Anti-angiogenics have shown efficacy in the treatment of renal cancer. Most current therapies target the VEGF pathway. In this chapter, we discuss the role of integrins, specifically α5β1, in angiogenesis. The integrin α5β1 is up-regulated on proliferating endothelial cells. The monoclonal antibody volocixi-mab is a potent, high-affinity inhibitor of α5β1. Inhibition of α5β1 function by volociximab results in the apoptosis of proliferating, but not resting, endothelial cells in vitro. Inhibitory activity of volociximab appears to be independent of the growth factor milieu, suggesting a potential role for this agent under pathological conditions where multiple growth factors are present. Additionally, in pre-clinical models of angiogenesis such as the cynomolgus choroidal neovascularization model, volociximab is effective at inhibiting lesion development. An assessment of the expression of α5β1 by immunohistochemistry in annotated samples of renal cancer suggest a relationship between α5β1 expression and clinical grade of the tumour.
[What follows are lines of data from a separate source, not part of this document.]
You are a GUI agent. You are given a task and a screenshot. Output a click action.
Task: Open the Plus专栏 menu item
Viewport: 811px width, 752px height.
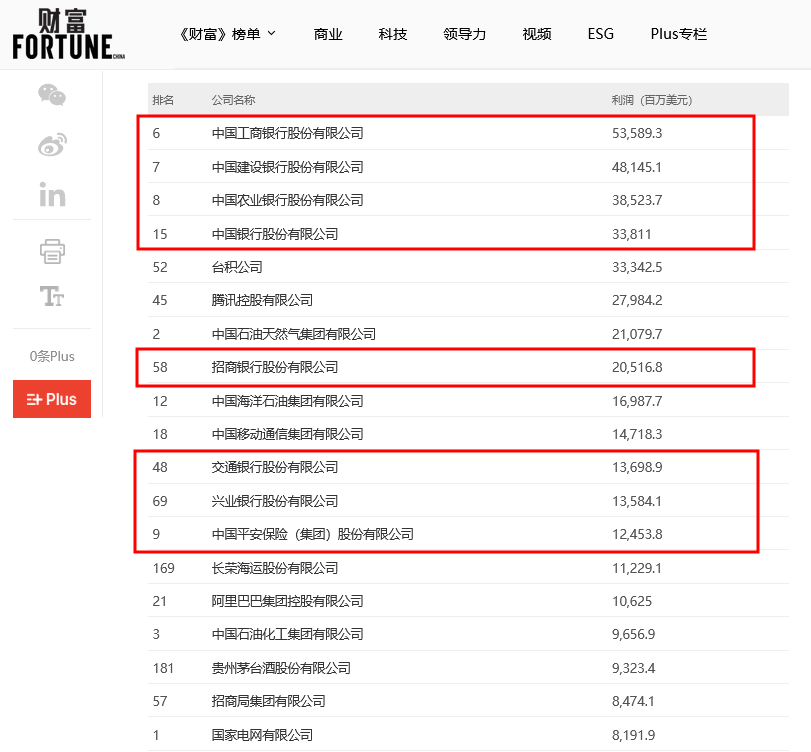[x=678, y=34]
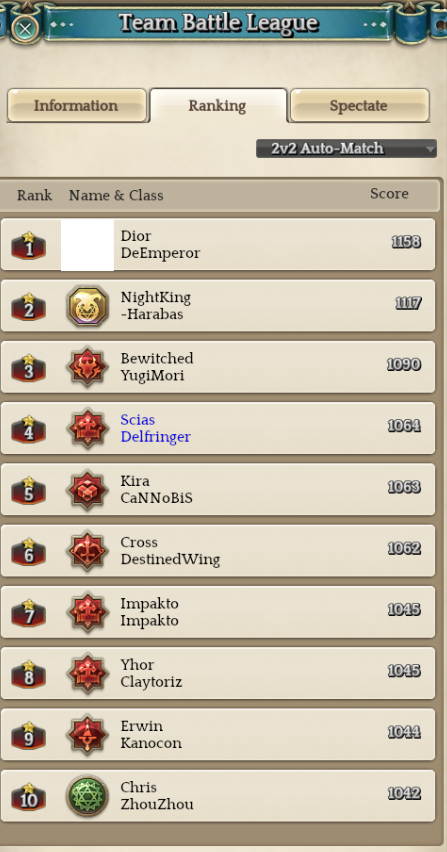The height and width of the screenshot is (852, 447).
Task: Open the 2v2 Auto-Match dropdown
Action: 346,148
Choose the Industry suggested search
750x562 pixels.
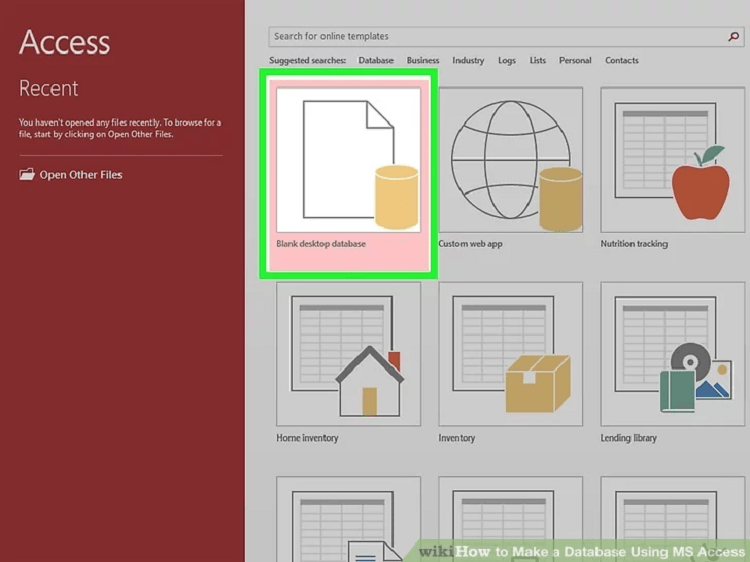click(x=468, y=61)
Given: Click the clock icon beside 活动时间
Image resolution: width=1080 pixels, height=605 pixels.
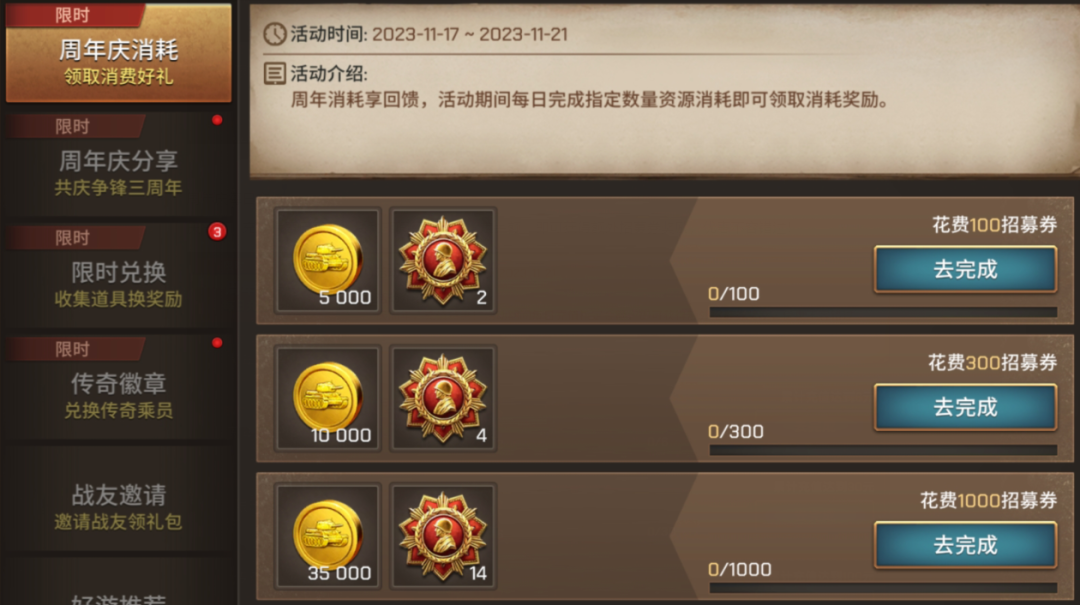Looking at the screenshot, I should [x=275, y=34].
The analysis shows that the expression of this integrin was very high in the tumour vasculature in all the clinical grades of renal cancer tested. However, we found an increase in target expression on the tumour cells that correlated with worsening clinical grade. These results suggest an additional mechanism by which volociximab may provide clinical benefit. Volociximab may not only exert an anti-angiogenic effect but may also have a direct inhibitory effect on the tumour cells. A phase 1 clinical trial with volociximab has been completed in patients having a variety of tumour types. The results show that the antibody is well tolerated at doses up to 15 mg/kg weekly. No drug-related adverse events were noted, and the best clinical response seen so far is stable disease. Volociximab is currently undergoing further clinical testing, and is being assessed in pilot open label trials, in indications including renal cancer.